Task requirements: Take each line of the entries below that contains "agent" and copy it.

== Dataset records ==

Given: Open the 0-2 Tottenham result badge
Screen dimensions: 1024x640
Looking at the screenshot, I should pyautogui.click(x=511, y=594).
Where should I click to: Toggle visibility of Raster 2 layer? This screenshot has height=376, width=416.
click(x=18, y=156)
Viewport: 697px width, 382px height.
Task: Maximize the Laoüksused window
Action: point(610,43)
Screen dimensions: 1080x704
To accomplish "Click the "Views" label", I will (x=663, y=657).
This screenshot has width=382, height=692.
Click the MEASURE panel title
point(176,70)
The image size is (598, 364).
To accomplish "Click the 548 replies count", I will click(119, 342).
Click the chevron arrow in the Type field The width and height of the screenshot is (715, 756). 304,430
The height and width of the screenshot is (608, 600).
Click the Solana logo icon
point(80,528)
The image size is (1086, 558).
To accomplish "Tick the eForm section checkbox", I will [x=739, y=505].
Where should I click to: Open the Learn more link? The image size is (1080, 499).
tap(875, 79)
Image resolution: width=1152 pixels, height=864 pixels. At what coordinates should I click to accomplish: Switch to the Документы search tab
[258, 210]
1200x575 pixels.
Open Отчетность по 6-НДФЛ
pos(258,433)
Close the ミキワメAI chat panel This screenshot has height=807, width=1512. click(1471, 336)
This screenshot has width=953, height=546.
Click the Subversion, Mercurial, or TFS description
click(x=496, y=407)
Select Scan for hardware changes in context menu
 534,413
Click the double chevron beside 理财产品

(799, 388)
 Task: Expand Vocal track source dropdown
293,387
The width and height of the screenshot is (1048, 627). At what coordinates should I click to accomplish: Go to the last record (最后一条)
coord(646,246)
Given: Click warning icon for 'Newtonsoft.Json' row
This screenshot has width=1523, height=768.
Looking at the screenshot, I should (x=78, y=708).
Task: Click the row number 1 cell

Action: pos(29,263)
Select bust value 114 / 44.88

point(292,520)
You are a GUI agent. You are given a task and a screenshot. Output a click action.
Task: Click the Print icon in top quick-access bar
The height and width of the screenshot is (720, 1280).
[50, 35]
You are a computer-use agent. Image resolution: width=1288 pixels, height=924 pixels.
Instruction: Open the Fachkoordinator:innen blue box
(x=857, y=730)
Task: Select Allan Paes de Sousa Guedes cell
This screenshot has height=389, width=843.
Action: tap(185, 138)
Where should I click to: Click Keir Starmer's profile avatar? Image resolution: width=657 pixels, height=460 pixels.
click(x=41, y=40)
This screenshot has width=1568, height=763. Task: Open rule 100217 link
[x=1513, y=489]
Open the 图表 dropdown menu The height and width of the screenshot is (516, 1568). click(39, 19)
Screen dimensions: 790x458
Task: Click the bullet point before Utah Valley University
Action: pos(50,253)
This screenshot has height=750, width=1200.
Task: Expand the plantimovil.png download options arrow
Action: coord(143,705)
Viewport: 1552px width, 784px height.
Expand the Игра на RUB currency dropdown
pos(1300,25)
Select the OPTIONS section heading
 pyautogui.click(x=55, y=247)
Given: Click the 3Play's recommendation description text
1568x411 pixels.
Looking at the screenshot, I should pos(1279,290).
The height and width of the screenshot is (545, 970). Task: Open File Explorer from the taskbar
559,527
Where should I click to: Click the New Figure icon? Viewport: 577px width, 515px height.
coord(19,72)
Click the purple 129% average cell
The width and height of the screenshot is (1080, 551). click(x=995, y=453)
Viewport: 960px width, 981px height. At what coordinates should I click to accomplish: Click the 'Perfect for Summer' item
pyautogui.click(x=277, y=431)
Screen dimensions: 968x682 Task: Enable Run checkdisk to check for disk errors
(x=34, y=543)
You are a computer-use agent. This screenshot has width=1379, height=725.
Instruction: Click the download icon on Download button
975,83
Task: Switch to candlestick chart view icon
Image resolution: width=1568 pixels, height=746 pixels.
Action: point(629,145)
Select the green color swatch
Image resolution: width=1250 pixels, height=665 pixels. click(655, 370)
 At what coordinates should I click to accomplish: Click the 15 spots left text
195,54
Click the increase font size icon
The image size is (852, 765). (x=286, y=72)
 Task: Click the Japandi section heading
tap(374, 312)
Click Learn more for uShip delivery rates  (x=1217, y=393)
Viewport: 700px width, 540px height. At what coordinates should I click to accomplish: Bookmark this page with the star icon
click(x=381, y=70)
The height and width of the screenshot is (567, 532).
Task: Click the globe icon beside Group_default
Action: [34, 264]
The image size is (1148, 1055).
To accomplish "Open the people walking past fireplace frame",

===

Answer to this task:
You are a GUI agent. You are given a task and a screenshot. Output a click action.
You are a computer-use agent. Image resolution: width=1288 pixels, height=924 pixels.
You are a computer-use agent. This screenshot has width=1379, height=725.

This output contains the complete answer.